Pemerintahan Presiden Joko Widodo kembali membuka wacana relokasi Ibu Kota atau pusat pemerintahan Indonesia dari DKI Jakarta ke kota lain. Kepala negara mantap ingin agar ibu kota negara pindah dari Jakarta ke luar Pulau Jawa. Ia memberi sinyal pilihan ke Pulau Kalimantan. Sebelumnya, wacana pemindahan sebenarnya sempat merujuk ke Palangka Raya, salah satu kota di Provinsi Kalimantan Tengah. Namun, isu ibu kota baru di Palangka Raya 'lenyap' karena pemerintah khawatir akan menimbulkan kenaikan harga tanah oleh para spekulan.

Ketua Bidang Studi Hukum Tata Negara Fakultas Hukum Universitas Indonesia, FitraArsil, mengatakan pemindahan Ibu kota negara tak semata berimplikasi pada keuangan, tetapi juga hukum. Pemindahan akan menimbulkan beban biaya yang tidak sedikit, tetapi juga berdampak pada hukum ketatanegaraan.

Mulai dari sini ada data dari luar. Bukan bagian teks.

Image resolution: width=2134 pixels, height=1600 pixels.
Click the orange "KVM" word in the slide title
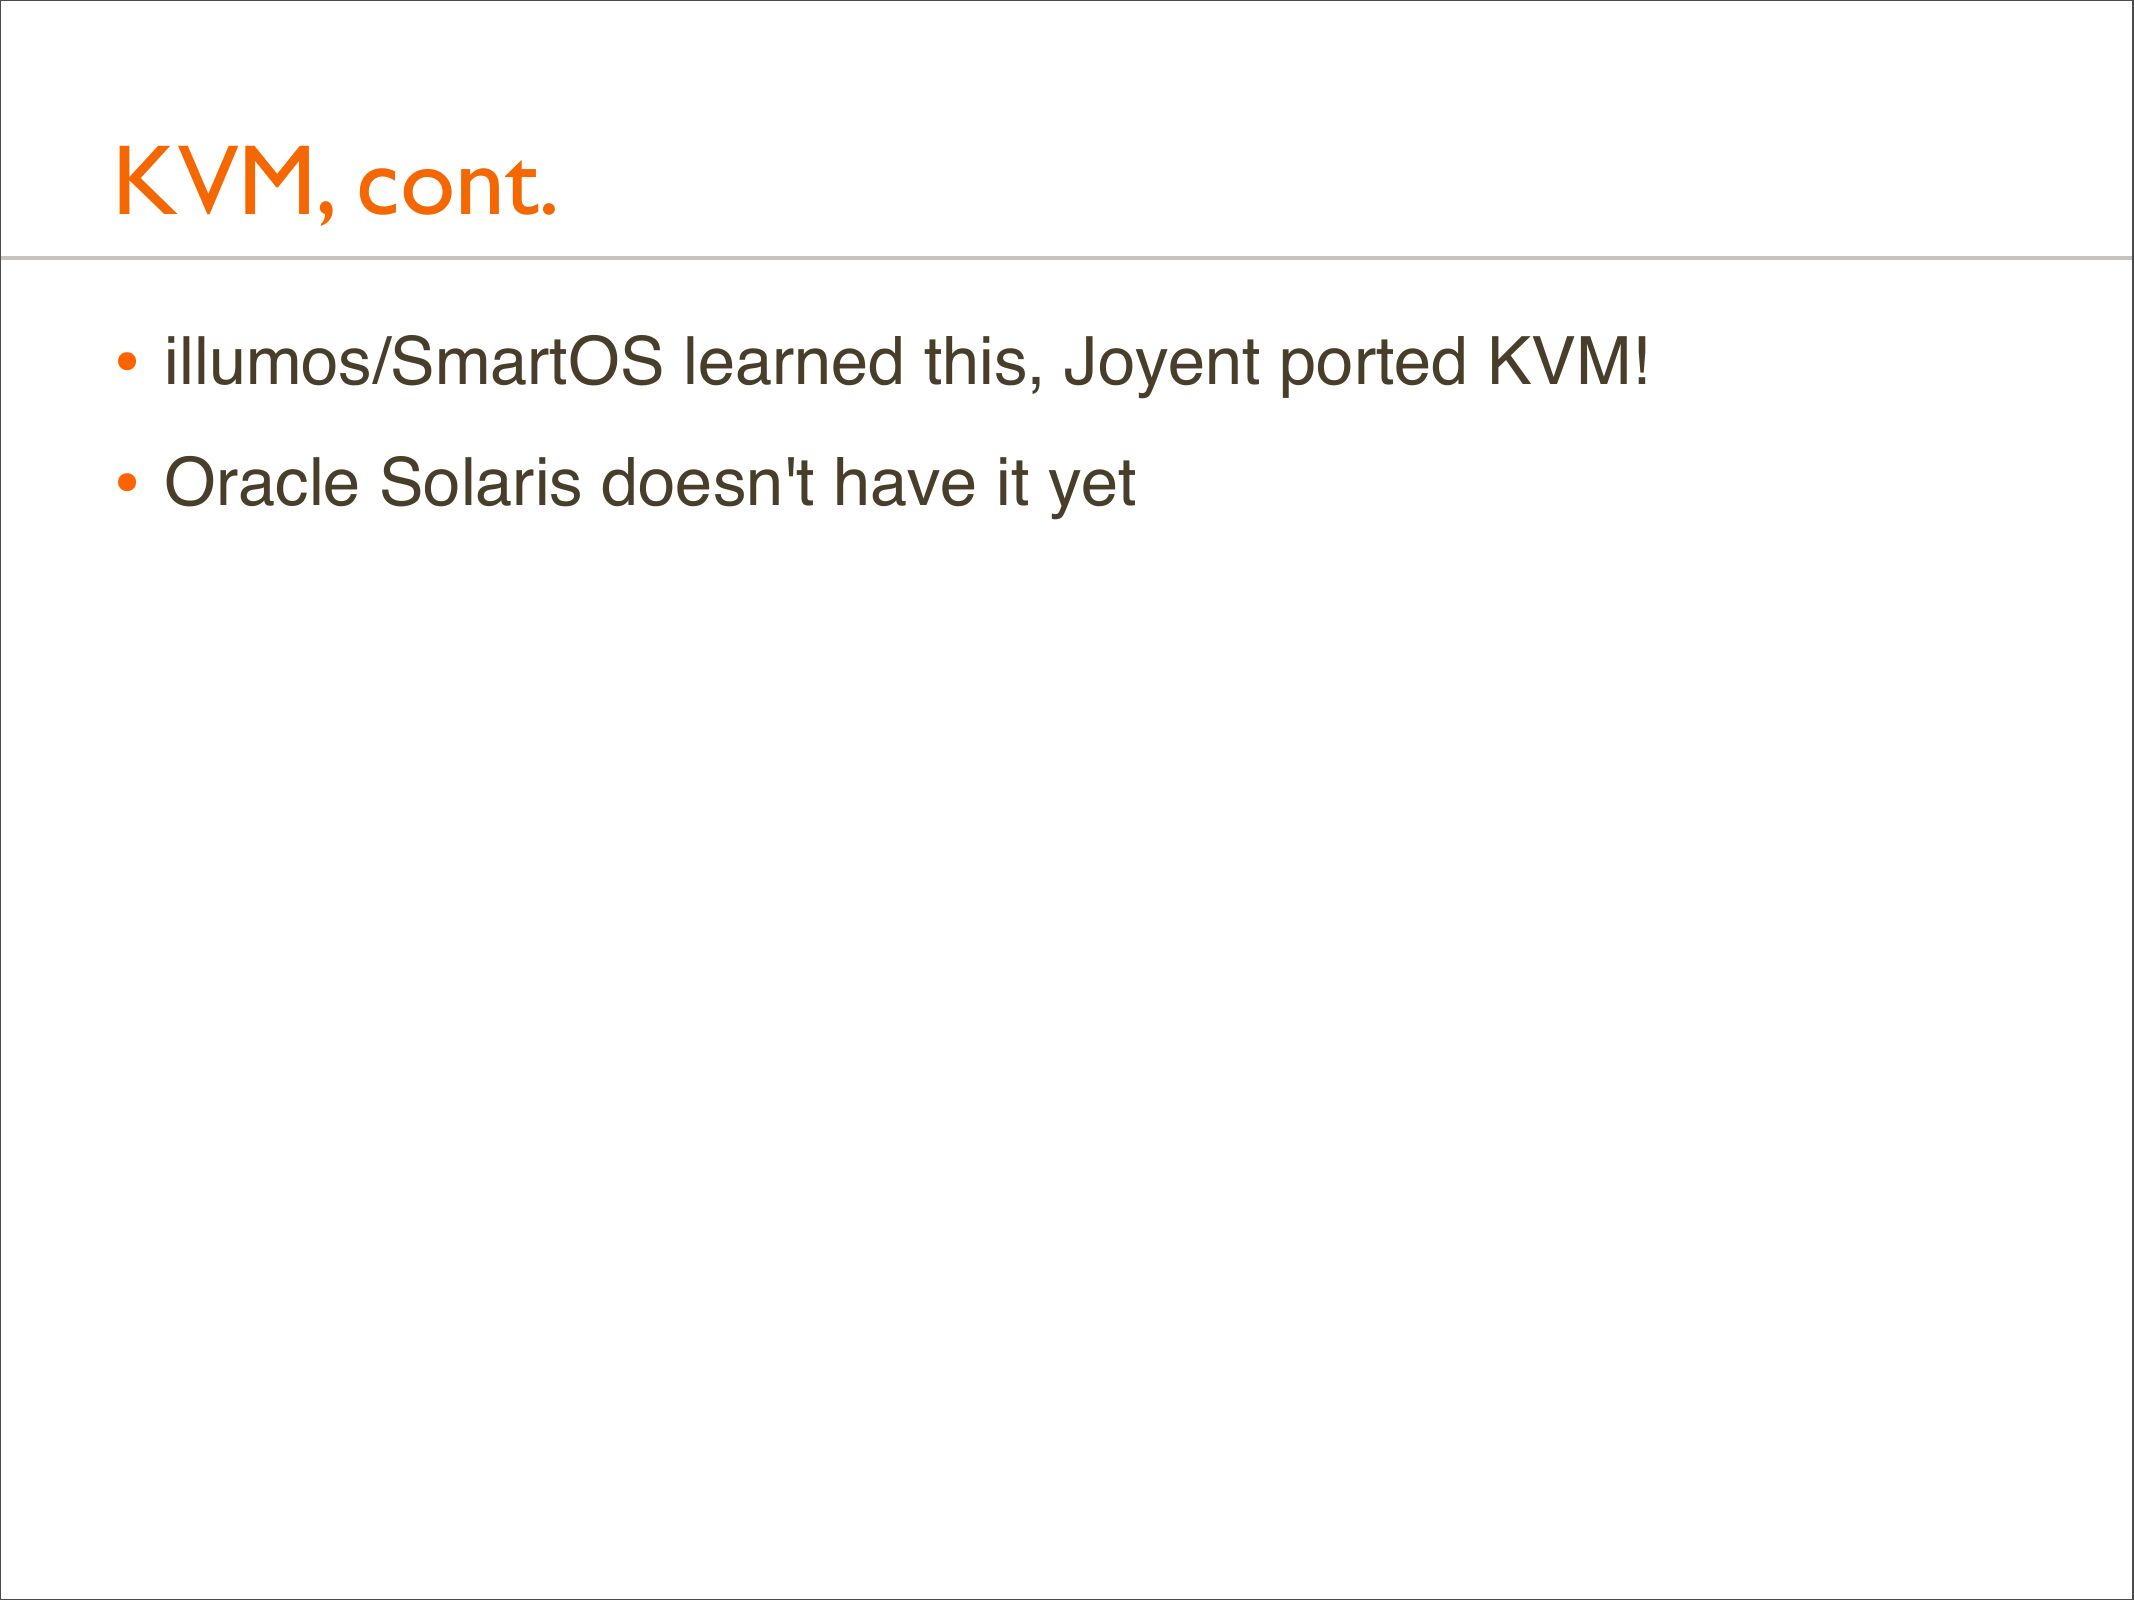215,182
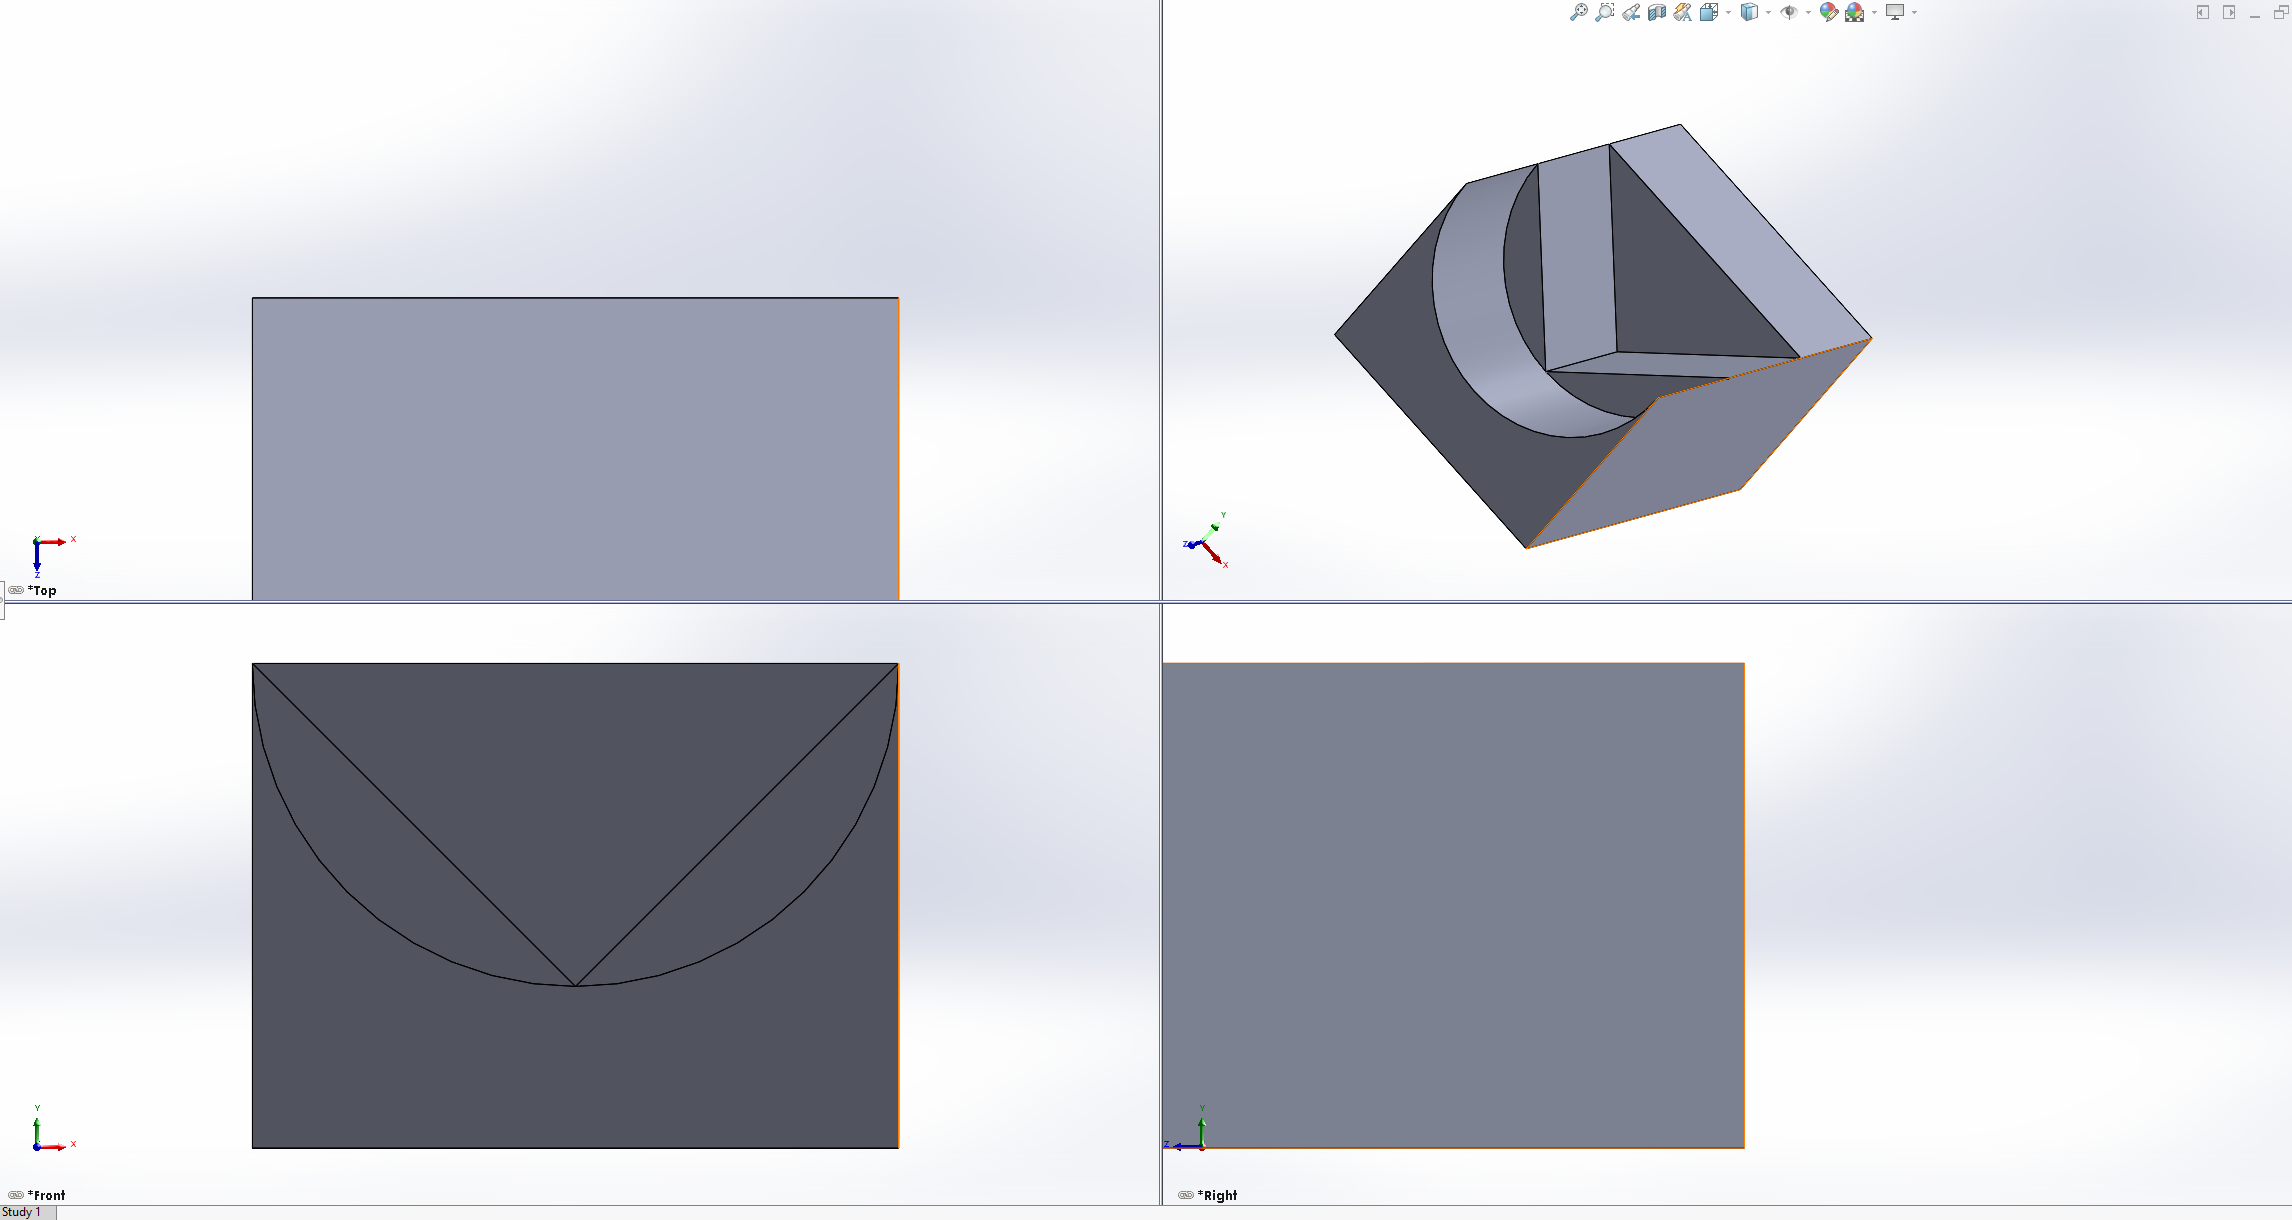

Dalam konstitusi, setidaknya ada dua pasal yang menyinggung Ibu kota negara. Pasal 2 ayat (2) UUD 1945 menyebutkan MPR bersidang sedikitnya sekali dalam lima tahun di Ibu kota negara. Lalu, ada Pasal 23G ayat (1) yang menegaskan BPK berkedudukan di ibu kota negara, dan memiliki perwakilan di setiap provinsi. Ketentuan senada ditemukan dalam beberapa Undang-Undang yang mengharuskan lembaga tertentu berkedudukan di Ibu kota negara.

Haruskah ibu kota pindah?

Ibu kota merupakan tempat di mana pemerintahan suatu negara mengatur segala hal. Tak sekadar menjadi pusat pemerintahan dan politik, ibu kota juga adalah titik bertemunya aktivitas bisnis hingga budaya. Memindahkan ibu kota berarti memindahkan semua aktivitas tersebut. Artinya, pemindahan ibu kota bukanlah hal mudah, perlu perencanaan matang, serta eksekusi yang kompleks.

Pemerintah sering kali berdalih dengan dasar mengurangi kesenjangan. Dengan memindahkan ibu kota, pembangunan diharapkan bakal merata. Akan tetapi, tak selamanya dalih tersebut dapat diwujudkan di lapangan. Alih-alih menjadi momentum meratakan pembangunan, pemindahan ibu kota malah bisa memperbesar jurang kesenjangan.

Pengamat Tata Kota dari Universitas Trisakti, Nirwono Yoga mengatakan wacana pemindahan ibu kota memang tidak diperlukan. Memindahkan ibu kota merupakan kebijakan 'mubazir' alias suatu yang sia-sia. Apalagi, jika pemindahan dilakukan dengan alasan ingin meratakan pembangunan dan perekonomian. Ia mengatakan meratakan pembangunan tak perlu dilakukan dengan memindah ibu kota.

Upaya tersebut bisa dilakukan dengan mengalirkan uang untuk pembangunan ibu kota baru ke seluruh daerah. Selain itu, pemerintah juga perlu melaksanakan pembangunan di daerah sesuai dengan potensi dan kebutuhan masing-masing daerah.

"Kalau bicara urgensi dan prioritas, tidak ada alasan yang masuk. Lebih baik uangnya alirkan ke daerah, sehingga pembangunan serentak dan merata," ucapnyaseperti dilansir dariCNNIndonesia.com, Senin (29/4).

Nirwono mengatakan, pemindahan ibu kota tidak perlu dilakukan karena tidak didasari alasan penting. Berbagai alasan 'rasional' pemerintah, termasuk mengurangi beban Jakarta sebagai pusat pemerintahan sekaligus pusat bisnis, mengurangi beban Bogor, Depok, Tangerang, dan Bekasi sebagai kota penopang Jakarta dan mengurangi beban Pulau Jawa sebagai penyumbang hampir 50 persen perekonomian nasional, tidak masuk dan karena itu dibantah Niwono.

Terlepas dari buruknya ibu kota yang sekarang, Jakarta tetap menjadi simpul penting; baik secara historis, pelayanan publik, maupun perekonomian-bagi pemerintahan Indonesia. Segala hal sudah dan akan tersedia di kota ini. Entah itu urusan politik, budaya, sampai infrastruktur. Bila memang wacana pemindahan ibu kota merupakan hal yang harus (segera) dilakukan, pemerintah bisa meniru langkah Malaysia atau negara lain yang menerapkan split capital. Selain dapat menghemat anggaran, pemindahan macam ini juga tak sekompleks pemindahan ibu kota secara penuh.